La création graphique en France se porte bien, pourvu qu’elle existe. Les soixante-dix-huit signataires de ce texte sont des graphistes indépendants, travaillant seuls ou en affinités électives, décidés à prendre la parole, y compris après les États généraux de la Culture, pour fonder en France une pratique de la communication visuelle digne des enjeux sociaux et culturels de notre époque, de notre pays. Graphistes, concepteurs d’images publiques d’utilité sociale, le premier acte de notre cahier d’exigence sera la proclamation solennelle de notre existence.

En France, la majorité des créateurs graphiques sont salariés dans des agences de publicité, élégamment appelés agences ou bureaux de communication, et, en tant que tels, ont très peu à dire sur l’orientation générale des entreprises qui les emploient. La réussite exemplaire et reconnue de cette activité lucrative dans notre société ne favorise pas l’attitude critique, la crise économique et sociale se charge de verrouiller les consciences.
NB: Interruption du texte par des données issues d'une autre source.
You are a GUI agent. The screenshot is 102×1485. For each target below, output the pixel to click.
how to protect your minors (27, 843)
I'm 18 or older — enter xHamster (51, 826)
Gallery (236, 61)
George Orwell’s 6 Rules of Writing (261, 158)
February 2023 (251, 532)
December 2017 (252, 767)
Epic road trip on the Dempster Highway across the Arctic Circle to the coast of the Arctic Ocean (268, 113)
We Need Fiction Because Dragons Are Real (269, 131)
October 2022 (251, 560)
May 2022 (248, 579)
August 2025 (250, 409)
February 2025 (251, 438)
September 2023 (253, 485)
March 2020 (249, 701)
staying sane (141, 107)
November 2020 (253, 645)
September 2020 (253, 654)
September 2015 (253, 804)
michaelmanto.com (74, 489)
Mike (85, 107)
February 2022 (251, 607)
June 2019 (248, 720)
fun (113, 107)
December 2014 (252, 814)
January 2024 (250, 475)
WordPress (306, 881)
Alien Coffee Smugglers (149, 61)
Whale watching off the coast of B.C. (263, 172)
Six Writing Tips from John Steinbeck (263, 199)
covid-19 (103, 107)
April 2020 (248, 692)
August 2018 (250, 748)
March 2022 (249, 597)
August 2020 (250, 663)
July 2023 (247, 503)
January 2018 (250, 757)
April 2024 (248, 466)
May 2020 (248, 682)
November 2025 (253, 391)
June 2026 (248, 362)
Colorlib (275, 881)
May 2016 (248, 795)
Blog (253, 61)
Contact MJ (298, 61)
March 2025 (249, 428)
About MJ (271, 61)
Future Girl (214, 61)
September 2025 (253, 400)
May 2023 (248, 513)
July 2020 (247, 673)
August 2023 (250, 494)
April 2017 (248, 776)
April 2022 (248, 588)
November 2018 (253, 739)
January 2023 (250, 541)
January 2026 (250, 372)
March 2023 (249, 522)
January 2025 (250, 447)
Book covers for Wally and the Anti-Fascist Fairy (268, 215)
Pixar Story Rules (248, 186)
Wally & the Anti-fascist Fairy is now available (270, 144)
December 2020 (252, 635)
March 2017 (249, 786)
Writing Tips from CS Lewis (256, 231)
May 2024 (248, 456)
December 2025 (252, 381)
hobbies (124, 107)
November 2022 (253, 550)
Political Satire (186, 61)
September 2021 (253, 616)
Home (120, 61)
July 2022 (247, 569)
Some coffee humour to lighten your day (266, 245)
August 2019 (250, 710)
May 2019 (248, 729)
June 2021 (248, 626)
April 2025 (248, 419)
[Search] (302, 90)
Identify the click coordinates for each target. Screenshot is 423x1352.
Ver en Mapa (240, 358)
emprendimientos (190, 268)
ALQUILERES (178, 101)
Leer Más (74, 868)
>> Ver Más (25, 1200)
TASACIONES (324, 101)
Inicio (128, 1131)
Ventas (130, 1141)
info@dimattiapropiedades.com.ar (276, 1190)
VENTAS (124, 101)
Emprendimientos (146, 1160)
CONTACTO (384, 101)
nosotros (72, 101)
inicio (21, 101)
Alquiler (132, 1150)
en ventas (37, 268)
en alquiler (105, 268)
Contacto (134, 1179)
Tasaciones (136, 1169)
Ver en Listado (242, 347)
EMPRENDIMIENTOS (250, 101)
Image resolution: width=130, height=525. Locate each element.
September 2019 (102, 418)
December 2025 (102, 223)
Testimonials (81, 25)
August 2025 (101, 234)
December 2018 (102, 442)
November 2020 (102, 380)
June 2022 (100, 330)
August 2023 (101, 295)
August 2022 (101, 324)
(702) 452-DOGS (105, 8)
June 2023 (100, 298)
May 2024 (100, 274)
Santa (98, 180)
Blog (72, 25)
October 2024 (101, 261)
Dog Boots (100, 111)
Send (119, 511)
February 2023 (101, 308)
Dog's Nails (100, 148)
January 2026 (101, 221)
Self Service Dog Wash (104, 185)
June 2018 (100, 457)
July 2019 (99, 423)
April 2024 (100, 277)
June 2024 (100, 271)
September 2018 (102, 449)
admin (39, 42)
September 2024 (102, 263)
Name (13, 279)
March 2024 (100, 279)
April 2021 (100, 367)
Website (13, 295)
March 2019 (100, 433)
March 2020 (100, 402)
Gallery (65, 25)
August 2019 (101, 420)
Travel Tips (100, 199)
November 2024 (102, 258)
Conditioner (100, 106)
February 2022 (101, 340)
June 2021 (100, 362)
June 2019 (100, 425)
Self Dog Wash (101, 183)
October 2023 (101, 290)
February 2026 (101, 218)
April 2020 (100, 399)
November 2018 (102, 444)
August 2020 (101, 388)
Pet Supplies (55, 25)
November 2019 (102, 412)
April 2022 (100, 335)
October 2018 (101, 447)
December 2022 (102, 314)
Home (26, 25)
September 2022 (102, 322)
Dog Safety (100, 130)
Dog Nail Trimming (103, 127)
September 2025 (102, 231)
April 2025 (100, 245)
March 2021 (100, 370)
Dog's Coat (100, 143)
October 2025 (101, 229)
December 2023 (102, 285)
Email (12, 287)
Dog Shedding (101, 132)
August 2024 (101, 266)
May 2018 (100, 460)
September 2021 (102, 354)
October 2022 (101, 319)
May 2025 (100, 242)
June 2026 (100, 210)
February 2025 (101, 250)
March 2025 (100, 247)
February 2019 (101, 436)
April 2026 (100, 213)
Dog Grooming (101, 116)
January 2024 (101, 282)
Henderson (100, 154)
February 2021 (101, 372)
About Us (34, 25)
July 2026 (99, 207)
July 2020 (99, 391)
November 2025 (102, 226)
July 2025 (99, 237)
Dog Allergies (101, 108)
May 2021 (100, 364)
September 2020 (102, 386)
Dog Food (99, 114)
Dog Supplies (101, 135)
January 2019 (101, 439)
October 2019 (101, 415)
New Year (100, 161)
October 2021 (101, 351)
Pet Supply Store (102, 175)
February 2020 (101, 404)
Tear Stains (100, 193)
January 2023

Dans les pays comparables du point de vue du développement ou de l’histoire (Europe, États-Unis), la situation est sans doute moins caricaturale.
Au cours du xxe siècle, dans les pays anglo-saxons, la pratique du graphic design, comme celle de l’architecture, s’est développée au fur et à mesure des cas, des questionnements et des exigences, jusqu’à devenir un élément identifiable de la culture contemporaine – le design. En France, notre art typographique a bien été cité en exemple, nos affichistes célèbres ont été célébrées, mais le souffle du Bauhaus n’est pas passé sous la porte et le vide s’est installé.

Aujourd’hui, “design” signifie en France : à la mode.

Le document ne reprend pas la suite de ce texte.